Et là, franchement, j’ai eu du bol. D’abord d’être accompagné d’un guide de première catégorie, Tudor Vallimarescu. Evidemment, à Marotinu, les gens ne parlent que roumain, et il fallait que tout passe par Tudor… Sans lui, plus rapide qu’un traducteur de l’ONU, je serais peut-être passé à côté de l’étrange confession retranscrite dans le journal. En tout cas, je considère justement avoir atteint l’objectif que je m’étais fixé en m’intéressant à ce fait divers: recueillir un témoignage de première main qui montre que ces légendes sont encore vivaces dans certains coins d’Europe.
Quelles ont été ta première et ta dernière rencontre avec un vampire (littéraire et/ou cinématographique) ?
Première rencontre, en tout cas dont j’ai le souvenir, c’est sans aucun doute Bela Lugosi. Je devais avoir une dizaine d’années (j’ai 35 ans) quand le cycle de la
Universal a été diffusé sur FR3, au ciné club de Patrick Brion. C’est là que j’ai découvert le Dracula https://www.vampirisme.com/film/browning-tod-dracula-1931, les deux Frankenstein de James Whale… Ils m’ont vraiment tapé dans l’œil, je découpais même les annonces des films dans Télé 7 Jours !
La dernière, c’était la semaine dernière, en regardant la Petite boutique des horreurs de Roger Corman. Je connaissais le thème de cette comédie noire — une plante carnivore qui se nourrit d’êtres humains — mais je ne l’avais jamais vue. Alors j’ai été surpris de découvrir qu’au début du film, quand la plante est petite, elle ne se nourrit que de sang… Son « maître » l’appelle même Dracula à un moment. C’est le seul cas de vampirisme végétal que je connaisse !
Pour toi, comment peut-on analyser le mythe du vampire ? Qu’est ce qui en fait la pérennité ?
De nos jours, on oppose beaucoup le vampire et le loup-garou. Moi je l’ai toujours vu « versus » la créature de Frankenstein (pour la raison de la question 5, sans doute). L’un est une sorte de jouisseur qui prend son plaisir sur le dos (ou plutôt le cou) des autres. Il est résolument égoïste, c’est un individualiste forcené, alors que l’autre est un gars complexé, qui soufre de son isolement; il a soif d’humanité, de contact, d’amour quoi ! En tout cas, si le vampire séduit, c’est peut-être pour la façon dont il vit sans entrave sa soif de vie (paradoxal pour un mort-vivant évidement).

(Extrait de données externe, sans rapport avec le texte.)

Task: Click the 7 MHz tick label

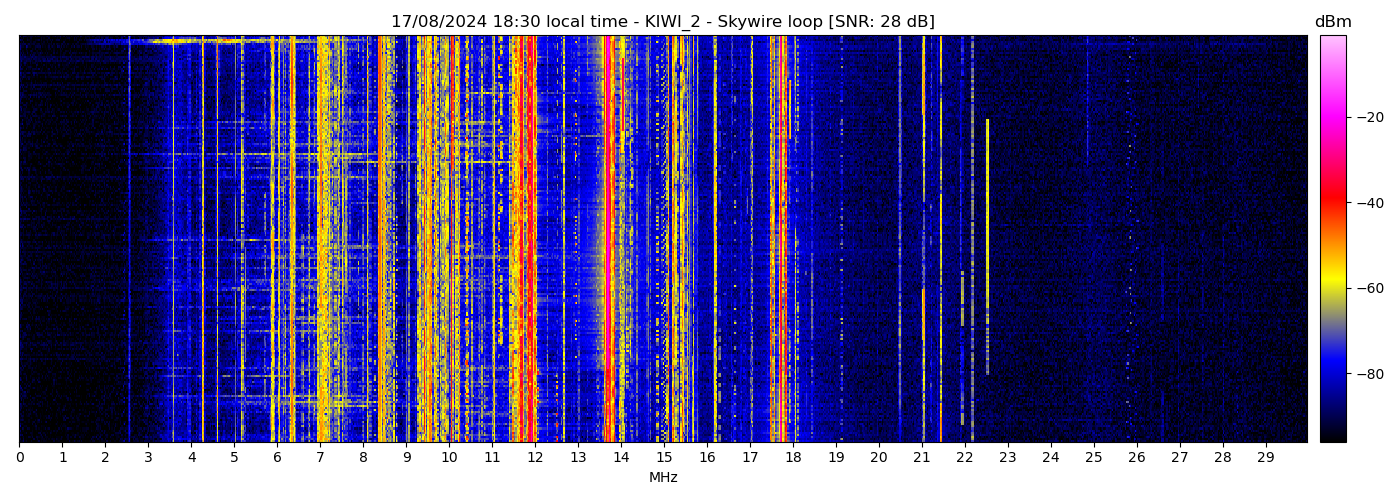Action: 320,458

Pour ce qui est de sa pérennité, je me suis rendu compte d’une chose en travaillant sur le hors-série: le vampire perdure évident parce qu’il évolue avec son temps, mais en gardant, le plus souvent, une caractéristique… Il est à contre-courant de son époque. Du temps de Stoker, le vampire est un libertin qui fait frémir la société victorienne — pour ne pas dire coincée. De nos jours en revanche où la sphère médiatique est hyper sexualisée (pas de pub de yaourt sans fille en bikini !), le vampire à succès est celui, propre sur lui et puritain, de Stephenie Meyer. Ça me semble assez logique finalement.